Occupation: Speech Pathologist
Education (UR and additional): BA in BCS at the University of Rochester 2006; MS in Speech & Hearing Sciences at the University of North Carolina at Chapel Hill 2008
Current city/state/country of residence: Medford, Massachusetts
What activities were you involved in as a student and what did you gain from them?
I was a member of Kappa Delta Sorority which was the beginning of many strong friendships that have continued well beyond my time at the UofR. That experience also served as an opportunity to further develop my leadership, organization, and communication skills in a large group setting. I also volunteered with a vocational program for young adults with physical, emotional, and learning disabilities. There was a Speech Pathologist on staff, which allowed me one of my first opportunities to observe and work with someone from the area I was interested to pursue.

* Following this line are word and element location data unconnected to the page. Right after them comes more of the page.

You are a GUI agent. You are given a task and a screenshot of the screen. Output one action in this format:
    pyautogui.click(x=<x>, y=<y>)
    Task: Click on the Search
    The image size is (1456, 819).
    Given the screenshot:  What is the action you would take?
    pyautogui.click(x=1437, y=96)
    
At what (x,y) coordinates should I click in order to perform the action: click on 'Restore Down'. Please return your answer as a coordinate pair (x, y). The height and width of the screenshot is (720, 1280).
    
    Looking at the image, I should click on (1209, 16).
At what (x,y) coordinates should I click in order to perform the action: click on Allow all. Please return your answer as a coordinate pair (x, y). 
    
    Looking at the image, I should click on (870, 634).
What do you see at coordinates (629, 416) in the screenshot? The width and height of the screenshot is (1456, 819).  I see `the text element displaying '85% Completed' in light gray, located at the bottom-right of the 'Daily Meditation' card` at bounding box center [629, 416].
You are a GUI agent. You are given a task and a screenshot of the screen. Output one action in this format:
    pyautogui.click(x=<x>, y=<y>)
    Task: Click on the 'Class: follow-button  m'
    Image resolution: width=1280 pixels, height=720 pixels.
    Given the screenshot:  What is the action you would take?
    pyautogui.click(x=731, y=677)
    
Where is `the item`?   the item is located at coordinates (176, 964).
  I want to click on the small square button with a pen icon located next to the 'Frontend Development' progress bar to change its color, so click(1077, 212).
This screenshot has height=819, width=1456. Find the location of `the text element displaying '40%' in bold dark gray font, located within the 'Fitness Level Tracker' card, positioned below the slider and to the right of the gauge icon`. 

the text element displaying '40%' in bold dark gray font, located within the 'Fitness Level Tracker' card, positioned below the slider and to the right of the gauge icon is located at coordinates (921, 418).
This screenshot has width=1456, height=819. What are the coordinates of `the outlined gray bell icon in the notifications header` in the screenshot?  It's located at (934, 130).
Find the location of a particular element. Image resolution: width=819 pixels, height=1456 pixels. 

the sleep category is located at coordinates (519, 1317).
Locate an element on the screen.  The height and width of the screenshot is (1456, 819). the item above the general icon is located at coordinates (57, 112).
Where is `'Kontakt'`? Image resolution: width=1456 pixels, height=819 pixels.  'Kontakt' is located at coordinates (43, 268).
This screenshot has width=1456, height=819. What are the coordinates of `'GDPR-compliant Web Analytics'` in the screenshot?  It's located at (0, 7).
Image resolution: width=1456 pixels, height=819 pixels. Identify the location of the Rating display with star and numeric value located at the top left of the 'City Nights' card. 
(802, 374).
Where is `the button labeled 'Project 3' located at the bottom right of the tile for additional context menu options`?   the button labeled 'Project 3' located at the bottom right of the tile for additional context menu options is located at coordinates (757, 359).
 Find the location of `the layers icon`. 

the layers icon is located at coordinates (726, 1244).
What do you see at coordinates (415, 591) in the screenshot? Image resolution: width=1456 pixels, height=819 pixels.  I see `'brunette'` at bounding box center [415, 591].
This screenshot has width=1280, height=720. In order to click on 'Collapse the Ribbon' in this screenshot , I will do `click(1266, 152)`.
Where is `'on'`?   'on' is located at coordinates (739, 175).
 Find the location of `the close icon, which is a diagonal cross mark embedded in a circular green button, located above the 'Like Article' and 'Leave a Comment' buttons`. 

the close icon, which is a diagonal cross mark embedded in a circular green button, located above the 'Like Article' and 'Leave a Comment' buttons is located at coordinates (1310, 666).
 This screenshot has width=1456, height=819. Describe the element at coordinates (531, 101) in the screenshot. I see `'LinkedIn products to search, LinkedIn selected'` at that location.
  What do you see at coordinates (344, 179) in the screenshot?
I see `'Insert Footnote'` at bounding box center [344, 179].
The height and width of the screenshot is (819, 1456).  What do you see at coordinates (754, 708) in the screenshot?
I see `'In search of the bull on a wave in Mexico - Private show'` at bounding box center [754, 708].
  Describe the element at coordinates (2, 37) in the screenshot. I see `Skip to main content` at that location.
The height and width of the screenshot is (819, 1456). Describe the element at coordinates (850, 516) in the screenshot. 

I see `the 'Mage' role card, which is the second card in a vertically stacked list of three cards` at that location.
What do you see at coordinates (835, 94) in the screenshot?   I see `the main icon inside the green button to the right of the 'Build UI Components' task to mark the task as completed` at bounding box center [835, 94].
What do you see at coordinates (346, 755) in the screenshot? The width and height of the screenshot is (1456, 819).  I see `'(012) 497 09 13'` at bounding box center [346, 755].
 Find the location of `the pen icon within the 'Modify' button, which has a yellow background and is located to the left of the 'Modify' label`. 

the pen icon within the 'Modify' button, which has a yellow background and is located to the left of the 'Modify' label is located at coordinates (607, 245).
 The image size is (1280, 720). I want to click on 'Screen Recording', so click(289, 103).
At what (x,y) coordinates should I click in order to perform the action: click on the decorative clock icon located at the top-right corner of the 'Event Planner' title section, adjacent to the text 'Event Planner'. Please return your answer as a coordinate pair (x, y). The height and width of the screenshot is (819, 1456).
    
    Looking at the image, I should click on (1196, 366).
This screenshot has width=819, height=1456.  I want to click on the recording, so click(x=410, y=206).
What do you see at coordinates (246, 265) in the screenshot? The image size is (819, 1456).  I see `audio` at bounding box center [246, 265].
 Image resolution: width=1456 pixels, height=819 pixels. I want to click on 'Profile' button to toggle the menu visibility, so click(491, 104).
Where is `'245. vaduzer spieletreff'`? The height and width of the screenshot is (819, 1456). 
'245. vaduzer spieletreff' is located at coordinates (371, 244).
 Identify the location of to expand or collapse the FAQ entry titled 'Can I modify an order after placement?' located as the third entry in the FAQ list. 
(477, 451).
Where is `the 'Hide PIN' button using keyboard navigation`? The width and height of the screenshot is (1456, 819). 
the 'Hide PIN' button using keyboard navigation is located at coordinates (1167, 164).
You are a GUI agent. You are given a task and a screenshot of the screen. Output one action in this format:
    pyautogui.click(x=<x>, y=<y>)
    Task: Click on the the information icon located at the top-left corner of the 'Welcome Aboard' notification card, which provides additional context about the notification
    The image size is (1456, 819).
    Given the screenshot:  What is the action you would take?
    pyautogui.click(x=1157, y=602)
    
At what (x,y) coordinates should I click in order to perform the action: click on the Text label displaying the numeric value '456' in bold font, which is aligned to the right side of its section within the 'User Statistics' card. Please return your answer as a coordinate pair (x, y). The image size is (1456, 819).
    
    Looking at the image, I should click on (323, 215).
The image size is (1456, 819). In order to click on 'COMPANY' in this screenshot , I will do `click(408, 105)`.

What did you do immediately after graduation? How did you decide to take this path?
Immediately after graduation I attended graduate school to pursue my degree in Speech Pathology. I knew I needed to obtain the degree in order to work in this area, however I don’t think I truly realized the full breadth of the profession until I began the program.
What do you do now and why did you choose this career?
I am a Speech & Language Pathologist for a rehabilitation network in and around the Boston area. I work primarily with adults in medical settings (acute care; acute rehab; long-term acute care; skilled nursing facilities). In my role, I evaluate and treat disorders of swallowing, speech, language, and cognitive-communication. The population I work with includes individuals with a large variety of medical diagnoses, including stroke, traumatic brain injury, neurodegenerative conditions, as well as patients with tracheostomy/ventilator needs. I would say I fell into this career path through a series of opportunities. I completed a language development track within the BCS major at the UofR, which led me to some research opportunities in the areas of language and Autism. I also had a close, personal connection during college when a family member developed Aphasia, a language disorder. I applied to grad school to pursue a speech pathology degree to continue working with children with Autism, but ended up having a strong interest in and enjoyment of the adult medical field of speech pathology.
Where would you like to be in five years?
I would like to be pursuing a role in which I can provide greater leadership, training, and education to other clinicians, while also continuing and expanding my own clinical practice in the area of medical Speech Pathology.
What advice do you have for current students?
I would encourage current students to expose themselves to a broad array of coursework and professional observations and to remain open-minded at all times.